On 1-year performance, DBO leads with 80.26% vs 42.11% for LQAI. On fees, LQAI is cheaper at 0.75% per year. On volatility, LQAI has been the lower-risk option at 5.29%. The better choice depends on whether you care most about return, fees, risk, or income.
Over the 1-year period, DBO has performed better with a 80.26% return vs 42.11%. Past performance does not guarantee future results, so compare this with risk, fees, and fund exposure.
LQAI is cheaper with a 0.75% expense ratio, compared with 0.78% for DBO.
DBO has the higher dividend yield at 1.90%, compared with 0.89% for LQAI.
LQAI is categorized as Large Cap Blend Equities, while DBO is Oil & Gas. They also come from different issuers: QRAFT and Invesco. Their fees differ too: 0.75% for LQAI and 0.78% for DBO.

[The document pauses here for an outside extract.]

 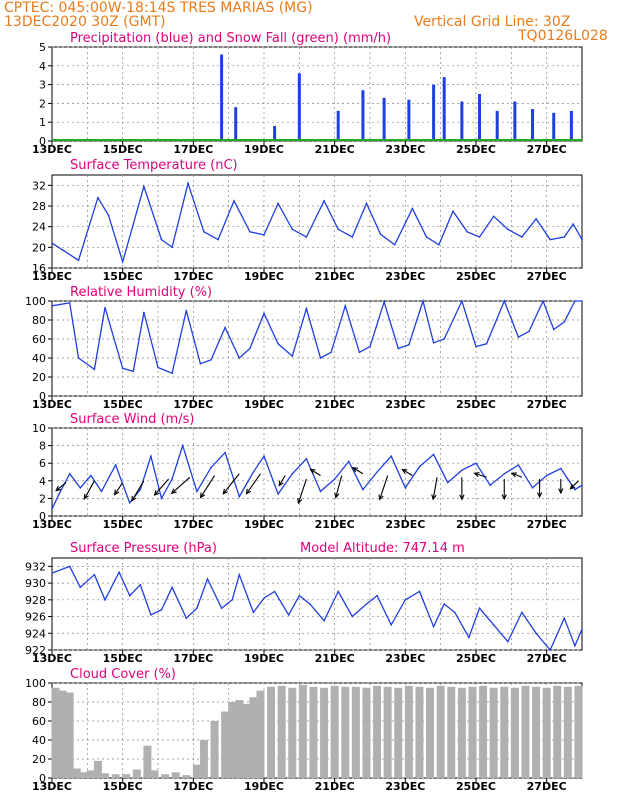 What do you see at coordinates (39, 378) in the screenshot?
I see `y-tick-label: 20` at bounding box center [39, 378].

LQAI currently has the higher Sharpe Ratio (2.74 vs 2.34), meaning it's delivered slightly more return per unit of risk over the trailing 12 months. However, this ranking shifts over time - use the Risk/Return Score above for a more comprehensive view that combines Sharpe, Sortino, and other measures used by quantitative funds.